As mentioned earlier, ARPA-H will not be a completely stand-alone organization. As Collins described, “it would be within NIH but a new Division.” Being within NIH will help ARPA-H interact with the various parts of NIH. “This will offer a real opportunity to ensure strong connections,” said Schwetz. “We have to make sure that it can get the full complement of synergies. It will have to have strong partnerships across the whole federal government.” However, as mentioned earlier, ARPA-H will still be quite different from the rest of NIH when it comes to its operations, culture, and personnel.
The success of ARPA-H will depend heavily on recruiting the right people. “It will be led by a Director with a lot of authority and autonomy,” said Collins. A commentary in Science by Collins, Schwetz, NIH Deputy Director Lawrence A. Tabak, PhD, and Director of the White House’s Office of Science and Technology Policy (OSTP) Eric S. Lander, PhD, mentioned that the ARPA-H Director would serve “a single term of 5 years, with the possibility of a single extension in rare cases.” Schwetz spoke of “Trying to attract people who are really enthusiastic thinkers.
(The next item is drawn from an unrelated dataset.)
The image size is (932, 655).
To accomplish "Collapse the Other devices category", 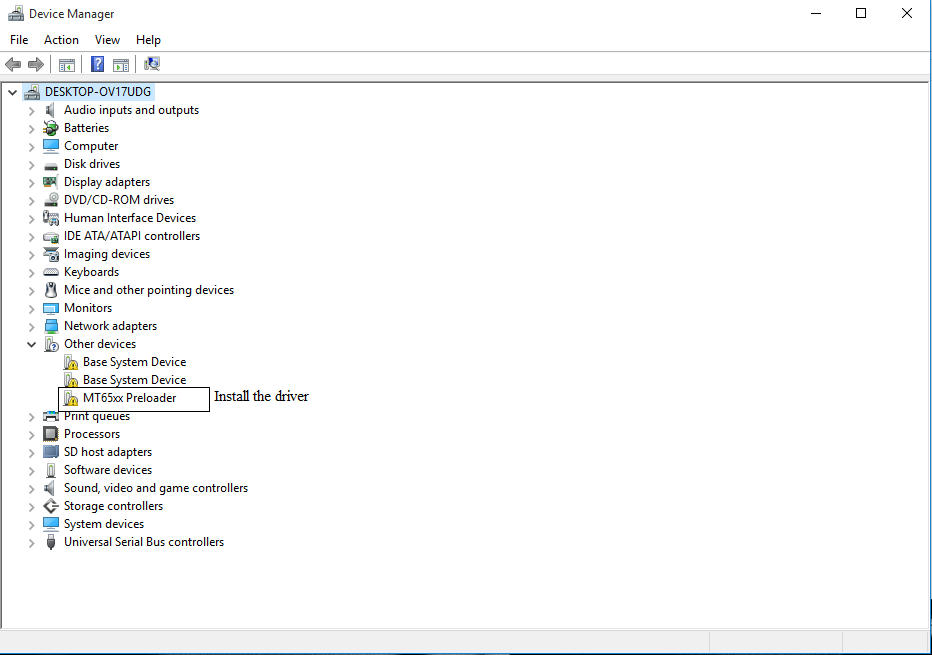I will coord(32,344).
People who think outside the box, who can developed a pathway for trying to address a problem.” In fact, according to Schwetz, part of the recruitment process may be seeing what the potential PMs could pitch to ARPA-H in terms of project areas and initiatives.
Of course, proposing something doesn’t mean that Congress will pass it. Getting Congress to agree can be like getting a bunch of marmots to put on an episode of Dancing with the Stars. Nevertheless, it is hard to argue against the need for more innovation in health. If ARPA-H turns out to be anything like DARPA, many, many segments of society would benefit. “We need to be sure that Congress is going to approve this,” said Collins. “We have sent fact sheets to the Hill and have gotten positive response.” Schwetz indicated that “From what we are hearing, this will be well received. We are optimistic that this can get this started by fiscal year 2022.”
Coincidentally, there is an “aha” in the name ARPA-H. Could ARPA-H indeed be an “aha” moment for health-related research and development in the U.S.? The scientific talent in the U.S. has the potential to do a lot more innovation but may now be lacking the funding to take more risks and be bolder. “This is one of those moments where you can see how the landscape has evolved,” said Collins. “This would be a way of capturing that potential without having things linger for any longer. I’ve been at NIH for 28 years. This is exactly the right time for this to happen.”